A line of python code can appear on more than one line.  If it ends in a "\" then it is explicitly line wrapped.  If it wraps in the middle of an expression or inside a data structure Python also allows implicit line wrapping.

## Different parts of a line of code

 - variables - Labels for a location in memory that stores a literal value
 - literal - A fixed value in code ("thonis", "python", "isfun" above)
 - keywords - Commands that python understands ("in" above)
 - operators - Used for calculations such as math, comparision, assignment ("=", "+" above)
 - delimiters - Used to group together parts of code "(" and ")" above
 - comments - Any text after a # (octothorp) is ignored by the interpeter and used to document your code.


## Variables

 - Variables are labels for locations in memory that store objects.
 - All variable names are case sensitive
 - All variable names must start with _ or A-Z or a-z
 - A variable on the left side of the = is an assignment (writing to the variable)
 - A variable on the right side of an equal sign is reading the variable
 - We also assign variables values when we call function, but we will save that discussion for later

In [6]:
a_number_between_1_and_10 = 5
the_age_of_something = 500
print(a_number_between_1_and_10)

5


In [7]:
a = 5
_123 = 10
x = _123 + a
print(x)

15


Python preassigns about 150 variables with values when the system loads.

In [8]:
dir(__builtins__)

['ArithmeticError',
 'AssertionError',
 'AttributeError',
 'BaseException',
 'BlockingIOError',
 'BrokenPipeError',
 'BufferError',
 'ChildProcessError',
 'ConnectionAbortedError',
 'ConnectionError',
 'ConnectionRefusedError',
 'ConnectionResetError',
 'EOFError',
 'Ellipsis',
 'EnvironmentError',
 'Exception',
 'False',
 'FileExistsError',
 'FileNotFoundError',
 'FloatingPointError',
 'GeneratorExit',
 'IOError',
 'ImportError',
 'IndentationError',
 'IndexError',
 'InterruptedError',
 'IsADirectoryError',
 'KeyError',
 'KeyboardInterrupt',
 'LookupError',
 'MemoryError',
 'ModuleNotFoundError',
 'NameError',
 'None',
 'NotADirectoryError',
 'NotImplemented',
 'NotImplementedError',
 'OSError',
 'OverflowError',
 'PermissionError',
 'ProcessLookupError',
 'RecursionError',
 'ReferenceError',
 'RuntimeError',
 'StopAsyncIteration',
 'StopIteration',
 'SyntaxError',
 'SystemError',
 'SystemExit',
 'TabError',
 'TimeoutError',
 'True',
 'TypeError',
 'UnboundLocalError',
 'UnicodeDecode

Variables point to a location in memory.  Those are often literal values.

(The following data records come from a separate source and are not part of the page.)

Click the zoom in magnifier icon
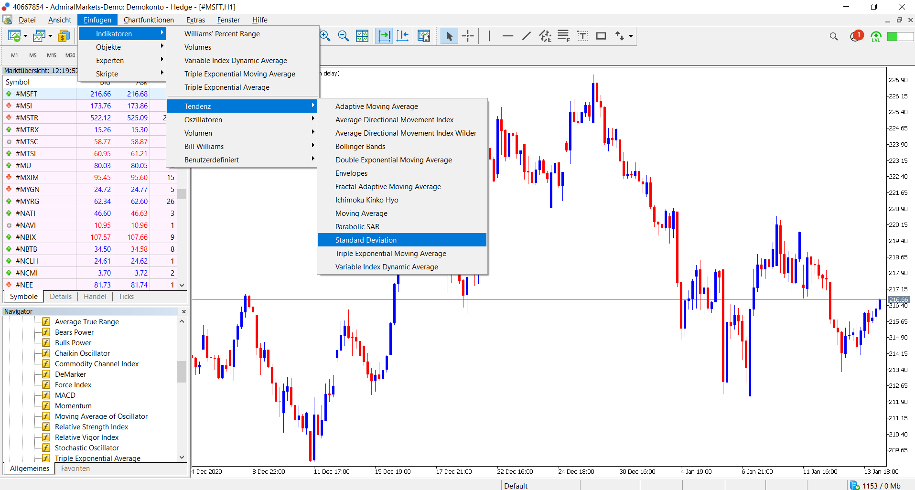Viewport: 915px width, 490px height. tap(325, 36)
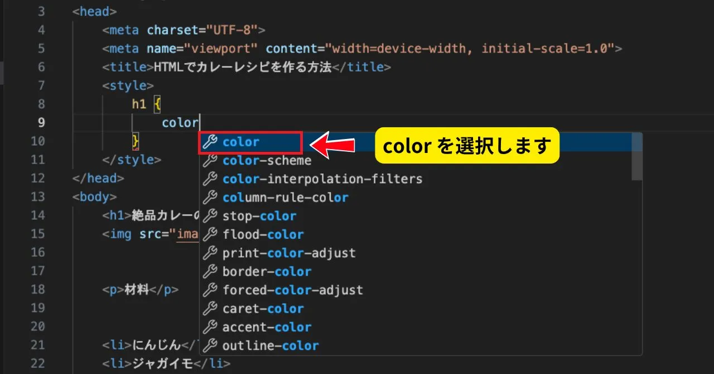Click the wrench icon beside outline-color
Screen dimensions: 714x374
tap(210, 346)
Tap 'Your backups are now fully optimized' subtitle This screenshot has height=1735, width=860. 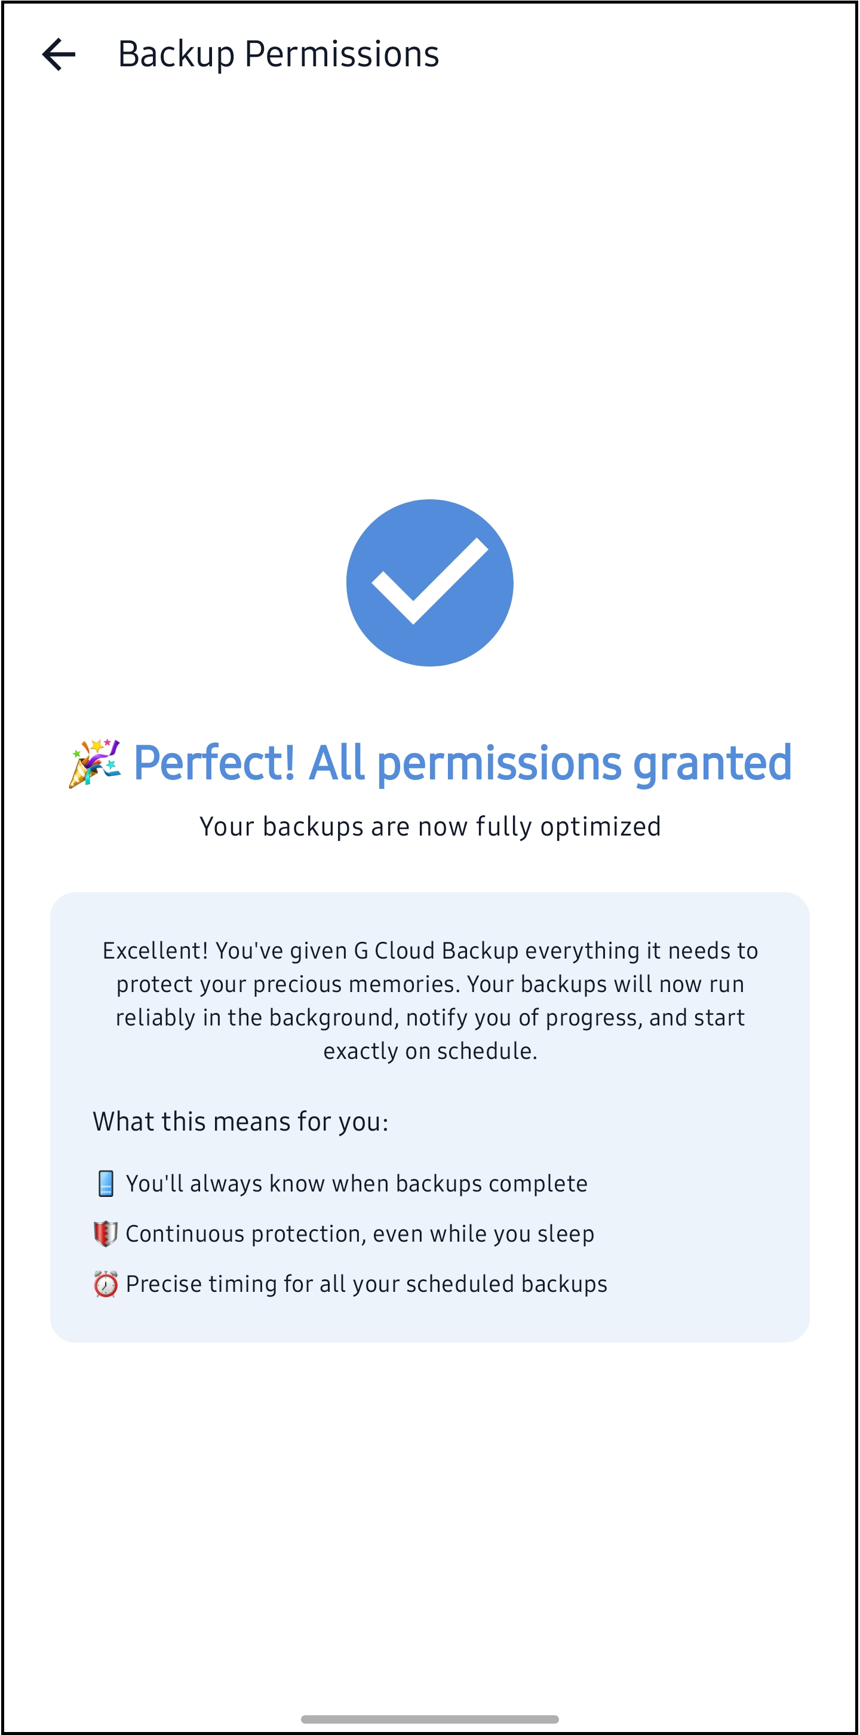point(430,826)
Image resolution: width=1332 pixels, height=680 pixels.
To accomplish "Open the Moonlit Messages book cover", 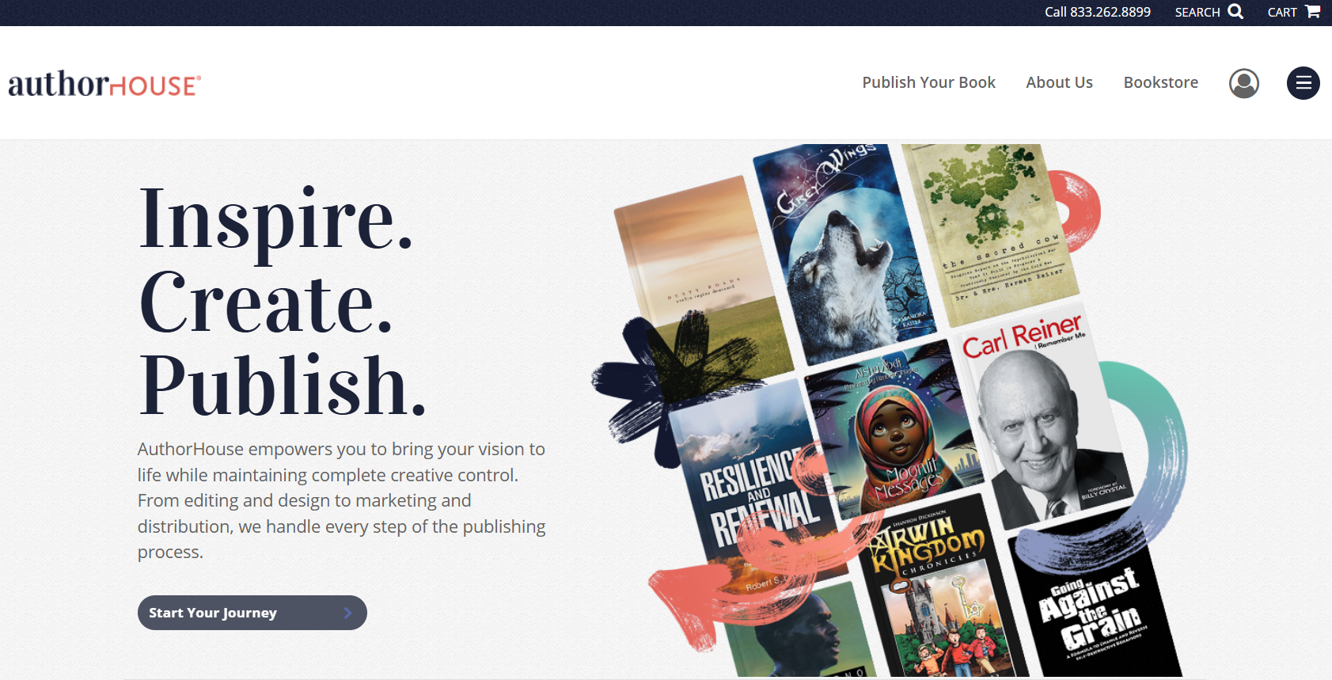I will (894, 431).
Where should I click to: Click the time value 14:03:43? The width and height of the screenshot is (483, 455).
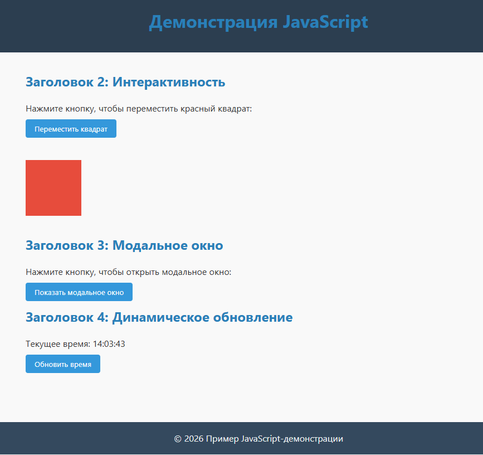[x=109, y=344]
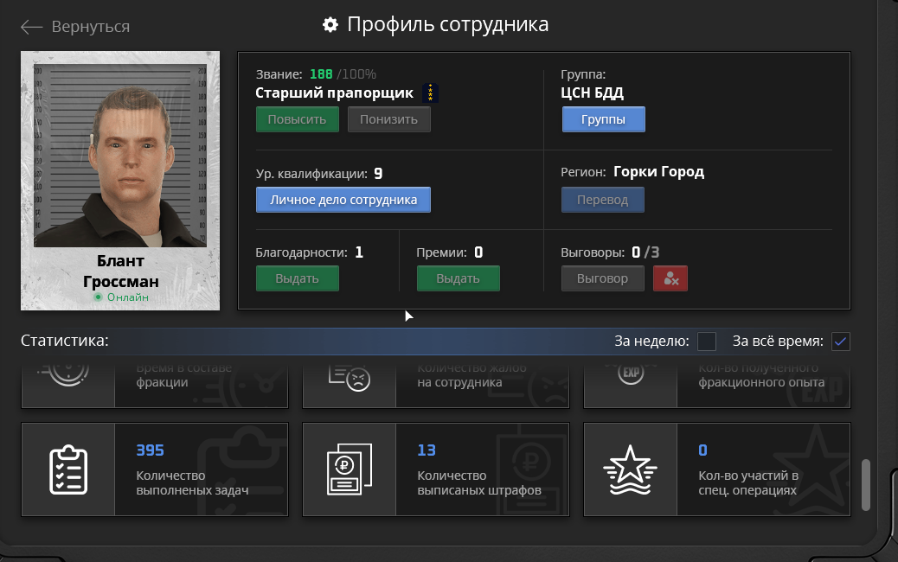Click the completed tasks clipboard icon
Screen dimensions: 898x562
pos(67,469)
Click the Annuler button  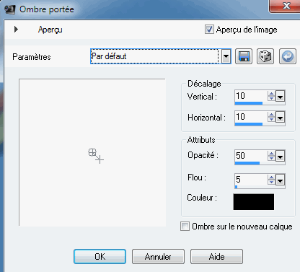point(158,257)
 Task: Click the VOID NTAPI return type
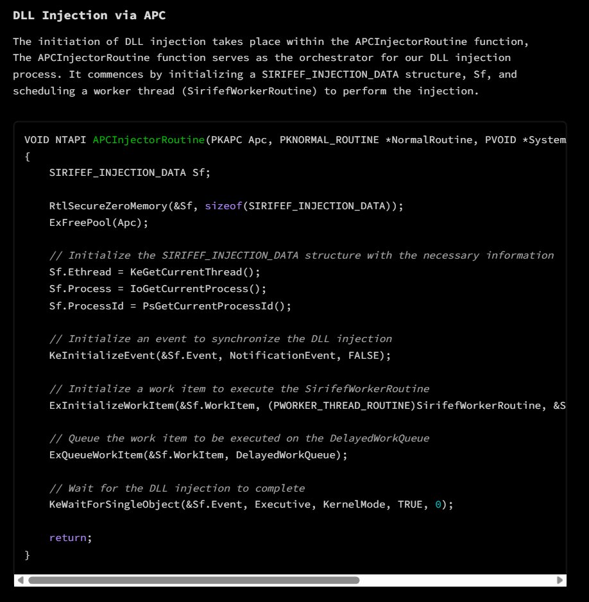pyautogui.click(x=56, y=139)
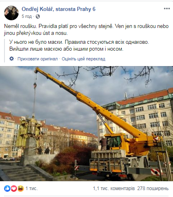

https://pythontutor.com/visualize.html#code=a%20%3D%2010%20%0Ab%20%3D%205%0Ac%20%3D%20900%0A%0Aa%20%3D%20b%20%2B%20c%20&cumulative=False&curInstr=0&heapPrimitives=True&mode=display&origin=opt-frontend.js&py=3&rawInputLstJSON=%5B%5D&textReferences=False


## Literals

Literals are values that are placed in your program. There are many different types of literal values for example:

 - Integers :  9999, -1, 0
 - Floats:   3.14, 9.99, -0.01
 - Strings:  'Hello', "Bye\n", f"5 times 2 is {5*2}"
 - Booleans:   True, False
 - Bytes:  b"\x41\x42\x43', b"ABC"
 - Lists:  [1,2,3]
 - Dictionaries: {"record1":"value1", "record2":"value2"}

In [16]:
x = 10 <= 5
x = True
y = False
x == y

False

In [13]:
a = 'Mark'
x = """hello"""
x = f"Hello {a}"
print(x)

Hello Mark


In [10]:
x = "hello\tworld\tpython"
print(x)

hello	world	python


## Keywords 

Keywords are the commands that Python understands.  There are only about 35 of them although the number varies from version to version. 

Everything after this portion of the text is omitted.